The Australian fans had seen enough and left in droves before the end. The sight should have sent a message to McLennan, even stronger than the shouts that greeted the announcement of Jones' name at the start of the match. The plan was for Jones to raise the profile of the Wallabies by giving them valuable publicity at his press conferences. But the only headlines he brings are of an embarrassing nature, culminating in his truly humiliating capitulation.
You wonder what the younger players, unaccustomed to Jones' shenanigans, must be thinking. This was a man who promised that they were the future, that he would orchestrate the rebuilding of Australian rugby around them. And yet, before they had a chance to achieve anything or even play a World Cup match, he applied for a job in another country. Naturally, they did not perform here as if they wanted to play for him.
It doesn't say much about his faith in this team that just a week after arriving in France, Jones was apparently batting his eyelashes at Japan, looking for a potential exit. So much for the five-year revival. So much for Jones remaining at the helm for the 2025 visit of the British and Irish Lions and home World Cup. After a series of failed experiments and an apparent refusal to move beyond this tournament recently, he decided that he should develop an exit strategy.
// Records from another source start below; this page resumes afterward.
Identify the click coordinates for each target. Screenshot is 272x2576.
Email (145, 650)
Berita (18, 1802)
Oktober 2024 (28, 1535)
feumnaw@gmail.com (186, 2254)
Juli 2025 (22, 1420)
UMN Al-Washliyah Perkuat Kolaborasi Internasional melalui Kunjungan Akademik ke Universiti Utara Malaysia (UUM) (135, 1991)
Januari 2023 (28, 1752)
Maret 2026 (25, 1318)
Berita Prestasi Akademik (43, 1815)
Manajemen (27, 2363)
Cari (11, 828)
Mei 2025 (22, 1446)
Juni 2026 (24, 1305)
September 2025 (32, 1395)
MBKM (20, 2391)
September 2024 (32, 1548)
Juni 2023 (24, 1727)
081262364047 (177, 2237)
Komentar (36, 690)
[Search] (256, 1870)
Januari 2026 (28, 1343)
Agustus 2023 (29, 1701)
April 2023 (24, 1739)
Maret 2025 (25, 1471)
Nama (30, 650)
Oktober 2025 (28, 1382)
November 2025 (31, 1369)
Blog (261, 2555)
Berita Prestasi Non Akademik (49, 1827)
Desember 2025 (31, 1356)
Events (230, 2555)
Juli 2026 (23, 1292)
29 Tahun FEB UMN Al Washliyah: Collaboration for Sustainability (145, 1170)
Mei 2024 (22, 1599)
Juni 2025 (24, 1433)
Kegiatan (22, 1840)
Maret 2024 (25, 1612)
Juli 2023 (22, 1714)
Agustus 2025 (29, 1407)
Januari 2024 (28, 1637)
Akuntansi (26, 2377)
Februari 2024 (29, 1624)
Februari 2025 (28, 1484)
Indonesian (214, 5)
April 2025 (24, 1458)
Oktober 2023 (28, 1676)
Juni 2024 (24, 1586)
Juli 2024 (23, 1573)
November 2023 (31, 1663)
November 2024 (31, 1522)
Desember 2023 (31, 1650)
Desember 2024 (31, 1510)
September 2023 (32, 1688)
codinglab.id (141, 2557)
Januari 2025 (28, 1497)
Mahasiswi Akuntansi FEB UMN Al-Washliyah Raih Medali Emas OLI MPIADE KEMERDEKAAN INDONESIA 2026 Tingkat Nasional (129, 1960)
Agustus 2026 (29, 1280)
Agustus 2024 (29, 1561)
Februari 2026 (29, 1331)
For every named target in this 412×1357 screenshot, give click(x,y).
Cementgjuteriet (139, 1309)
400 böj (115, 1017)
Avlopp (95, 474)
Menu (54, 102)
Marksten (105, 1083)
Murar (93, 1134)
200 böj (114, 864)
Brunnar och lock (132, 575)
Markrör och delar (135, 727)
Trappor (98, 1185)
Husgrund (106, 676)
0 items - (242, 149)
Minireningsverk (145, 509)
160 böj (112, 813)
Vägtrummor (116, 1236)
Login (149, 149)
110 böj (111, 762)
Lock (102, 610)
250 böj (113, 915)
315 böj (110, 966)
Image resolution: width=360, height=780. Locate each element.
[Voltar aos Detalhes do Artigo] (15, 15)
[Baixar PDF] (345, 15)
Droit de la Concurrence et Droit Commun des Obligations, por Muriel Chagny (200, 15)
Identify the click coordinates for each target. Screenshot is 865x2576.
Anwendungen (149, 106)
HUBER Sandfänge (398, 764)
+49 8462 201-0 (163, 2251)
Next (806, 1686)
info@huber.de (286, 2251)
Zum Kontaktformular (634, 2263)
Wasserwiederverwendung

Australia will likely fail to qualify for the quarter-finals of the Rugby World Cup for the first time. Photo: Getty Images/Chris Hyde
Mixed messages have become central to the horrific theater of it all. England fans have become wearily familiar with the scenario in which Jones continues to spin self-serving stories to bolster his job security. Even as darkness engulfed him at Twickenham, he insisted that the fruits of his labors would only be seen at the World Cup. This time, in the case of Australia, he had a ready excuse for his team's youth to fall back on, telling his doubters that they would have to endure a little pain before making any final judgment.
But few people buy the words of his seller anymore. Drew Mitchell, a former member of the wing, quickly lost patience, demanding to know what Jones meant by emptyly repeating that he «took full responsibility» for the defeat to Fiji, and why he was unable to offer any convincing justification for his departure from the stalwarts adherents of Michael Hooper and Quaid. Cooper is at home. In particular, there was a wilfulness in the dismissal of Hooper, as in his absence the Wallabies looked painfully lacking in experience.
Honestly, any notion of Jones' master plan is wishful thinking, and the chaos of the halfway point is a clear illustration. Here is a man who, having dropped Cooper, a veteran of 79 Tests, thought it would be a clever ploy to take 22-year-old Carter Gordon along on the adventure. When that backfired spectacularly, with Gordon at fault for Fiji's first defeat in 69 years, Jones instead turned to Ben Donaldson, a natural defender who had previously started only one Test in the 10th match against Wales in November last year. The plan fell apart horribly here, and was summed up when Donaldon abandoned the restart entirely.
Even at this lowest point in his decline, Jones somehow retained influential supporters. When confronted with a report that Jones was preparing to move to Japan, Phil Waugh, chairman of Rugby Australia, responded that he took him at his word that it was «damn». But taking everything this mischievous character says at face value is rarely the wisest move. His habit is to blindly swear that he can unleash the potential of any team. But he received cruel retribution: Australia admitted, as England did in the end, that the emperor had no clothes.